Task to complete -
Omit the pictures and return exactly the stretch of the material below from the line with "Gallery (194, 84)" through the line with "Bestellen (44, 747)".

Information given -
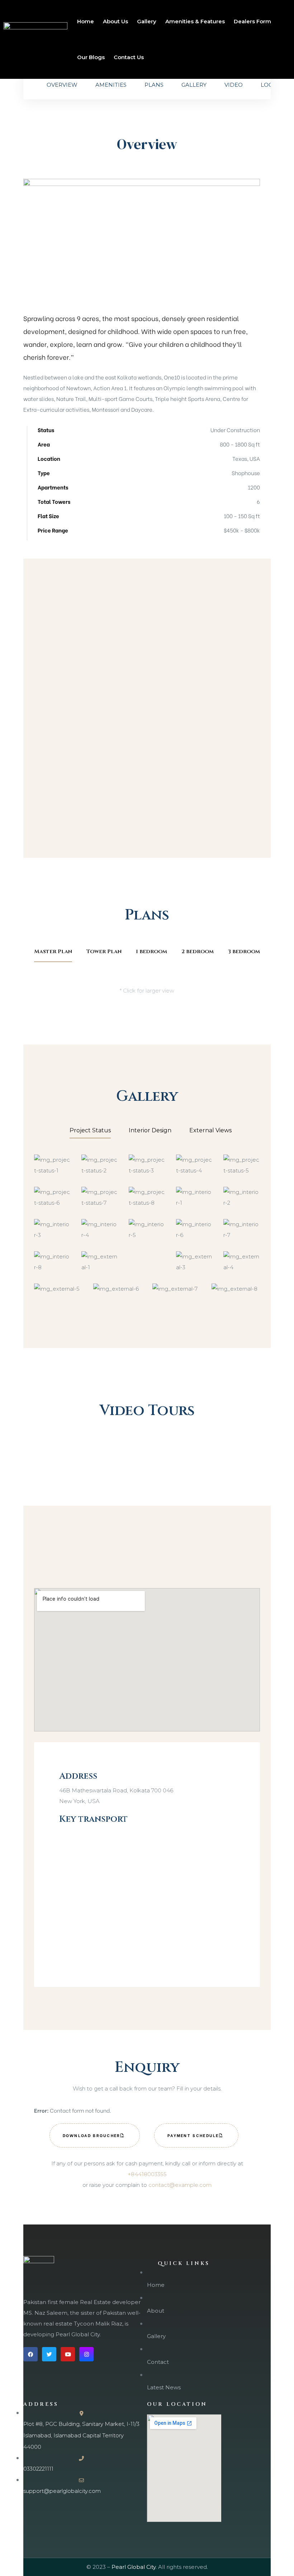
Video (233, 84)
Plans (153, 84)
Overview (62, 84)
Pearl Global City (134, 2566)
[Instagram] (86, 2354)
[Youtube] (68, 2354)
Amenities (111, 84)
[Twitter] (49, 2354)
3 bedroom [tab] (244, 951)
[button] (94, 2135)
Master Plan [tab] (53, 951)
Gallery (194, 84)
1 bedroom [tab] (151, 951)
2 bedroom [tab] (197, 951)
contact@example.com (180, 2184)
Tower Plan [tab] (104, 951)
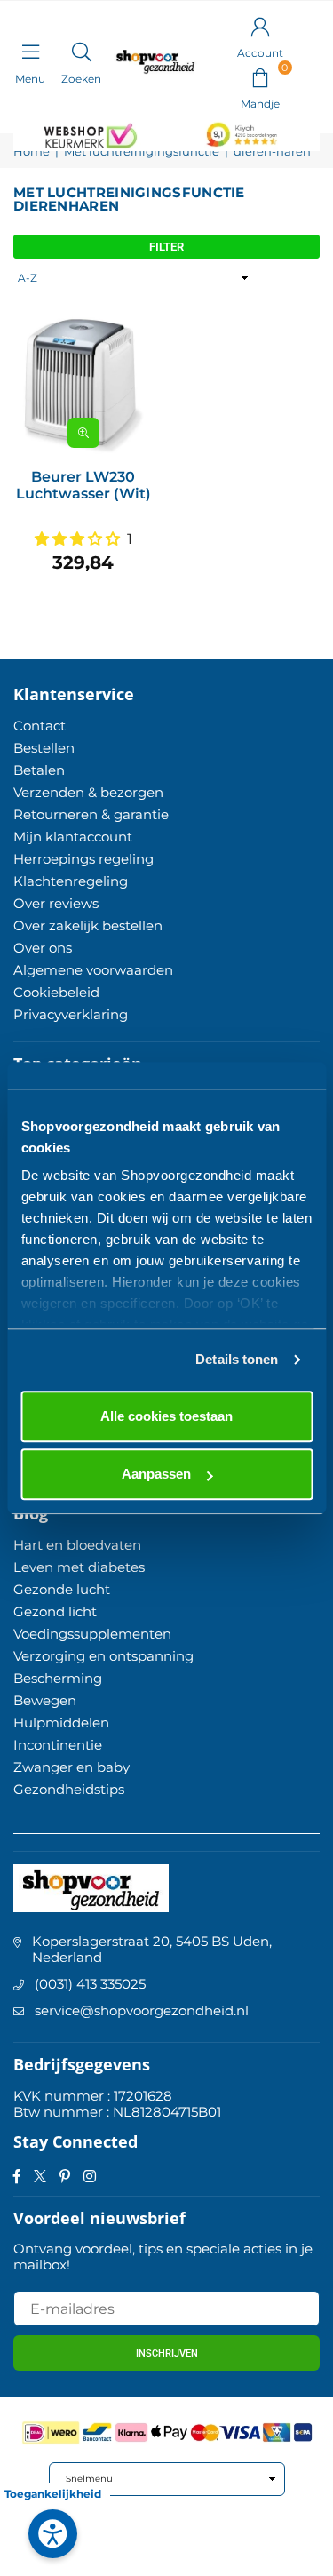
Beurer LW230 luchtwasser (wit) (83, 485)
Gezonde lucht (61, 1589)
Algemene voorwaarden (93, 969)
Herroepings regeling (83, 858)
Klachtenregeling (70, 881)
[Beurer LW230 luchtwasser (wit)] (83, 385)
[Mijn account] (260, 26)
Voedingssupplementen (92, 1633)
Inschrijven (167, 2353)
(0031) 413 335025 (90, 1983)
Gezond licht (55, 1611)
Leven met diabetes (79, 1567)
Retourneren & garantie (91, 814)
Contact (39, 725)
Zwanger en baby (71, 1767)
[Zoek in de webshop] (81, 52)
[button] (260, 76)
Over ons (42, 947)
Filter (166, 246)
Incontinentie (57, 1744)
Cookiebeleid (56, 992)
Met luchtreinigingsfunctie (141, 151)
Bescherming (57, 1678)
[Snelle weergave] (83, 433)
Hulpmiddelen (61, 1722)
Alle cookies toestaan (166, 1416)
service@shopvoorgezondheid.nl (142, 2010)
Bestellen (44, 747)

...

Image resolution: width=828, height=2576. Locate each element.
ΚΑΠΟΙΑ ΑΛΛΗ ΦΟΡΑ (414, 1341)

Your solution -
Gallery (194, 84)
1 bedroom [tab] (151, 951)
2 bedroom [tab] (197, 951)
contact@example.com (180, 2184)
Tower Plan [tab] (104, 951)
Beurer LW230 luchtwasser (wit) (83, 485)
Gezonde lucht (61, 1589)
Algemene voorwaarden (93, 969)
Herroepings regeling (83, 858)
Klachtenregeling (70, 881)
[Beurer LW230 luchtwasser (wit)] (83, 385)
[Mijn account] (260, 26)
Voedingssupplementen (92, 1633)
Inschrijven (167, 2353)
(0031) 413 335025 (90, 1983)
Gezond licht (55, 1611)
Leven met diabetes (79, 1567)
Retourneren & garantie (91, 814)
Contact (39, 725)
Zwanger en baby (71, 1767)
[Zoek in de webshop] (81, 52)
[button] (260, 76)
Over ons (42, 947)
Filter (166, 246)
Incontinentie (57, 1744)
Cookiebeleid (56, 992)
Met luchtreinigingsfunctie (141, 151)
Bescherming (57, 1678)
[Snelle weergave] (83, 433)
Hulpmiddelen (61, 1722)
Alle cookies toestaan (166, 1416)
service@shopvoorgezondheid.nl (142, 2010)
Bestellen (44, 747)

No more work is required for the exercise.